I found that the MacOSX installer will fail if the iMac G4 sleep functions kick in. For some reason the installer doesn't disable any of the power saver functions for the screen, hard disk etc so when (i assume) the hard disk or cd/dvd-rom (not sure which) powers down the installer will fail with an big orange error saying installation component not found.
My wife and I took our first DVD back as we thought it must be faulty. However after seeing the same error again, we watched carefully (rather than just walking away for long waits in the installer) we noticed that the failure varyied as to when it occurred i suggested that my wife sit there and hit ctrl ever minute or so throughout the 90 odd minute install (as ctrl has no impact on the installer, but will wake this system. this is an old unix best practise). So with a novel in hand she diligently tapped ctrl throughout the installer. It then worked nicely.
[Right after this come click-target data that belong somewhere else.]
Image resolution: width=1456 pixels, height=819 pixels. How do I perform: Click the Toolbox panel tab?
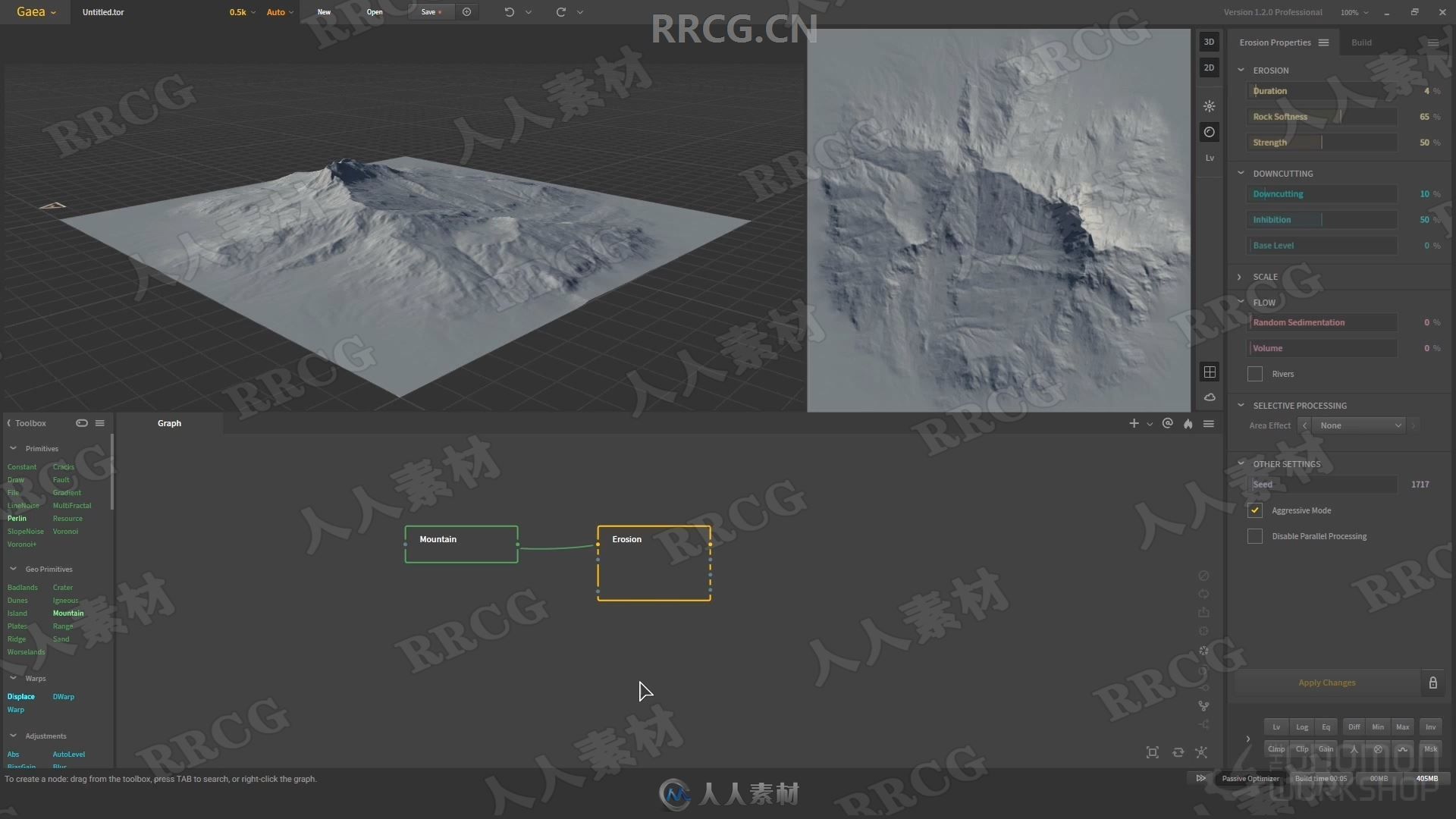(x=30, y=422)
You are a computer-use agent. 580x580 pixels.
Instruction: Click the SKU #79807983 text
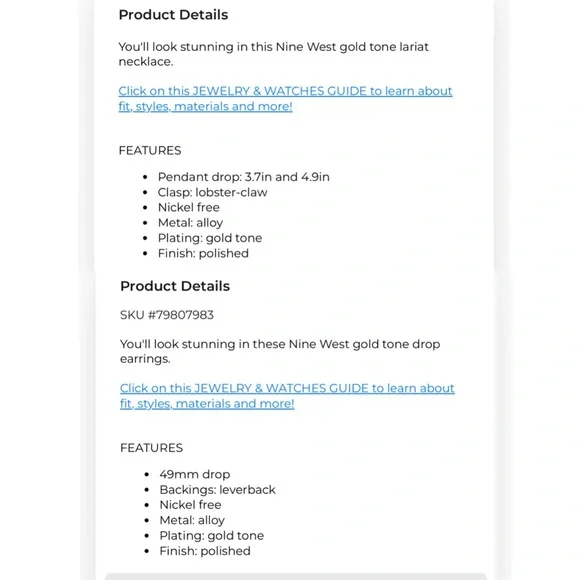coord(167,315)
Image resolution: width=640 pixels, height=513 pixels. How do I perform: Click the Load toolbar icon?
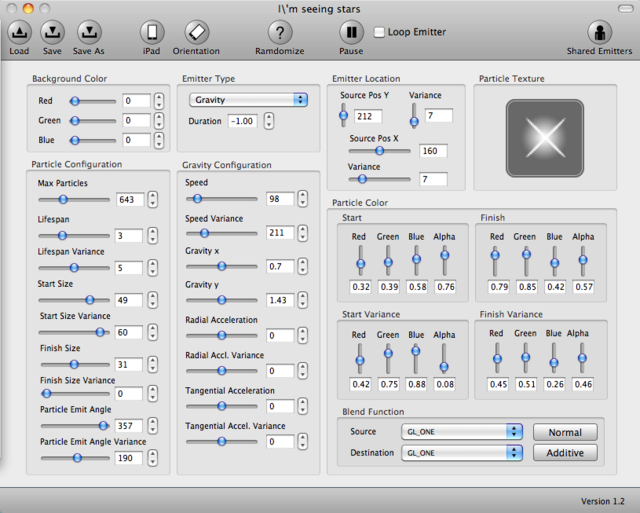pyautogui.click(x=19, y=32)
In my defense the upgrade of OS was to allow her new iPod nano to work. Panther was perfectly suitable for all other purposes, even if a few new apps were starting to not support it, it worked fine for browsing, watching files and dvd, and up until the new iPod nano - for syncing ipods.
As the install would start upgrading the system then fail, I was unable to get back into 10.3 to turn off power saver features. So the machine was basically a brick without sitting there tapping on the keyboard for an hour and half.
Good news is that despite the numerous upgrade failures, when things finally did install properly we didnt lose anything. All the user data and installed apps from 10.3 were where they should be and the upgrade is as you would expect. Ie everything is the same when you log in except the version is now newer and there are more bells and whistles.
Our iMac G4 is 1ghz with 768mb ram and Leopard seems to run just as well as Panther. There are a few effects that are slower and surprisingly some that are faster. For the skeptical windows user, you cant boast that sort of experience when upgrading windows ever. Although i will admit that moving from NT4 to Windows 2000 was actually the first time that upgrading windows seemed to make life better.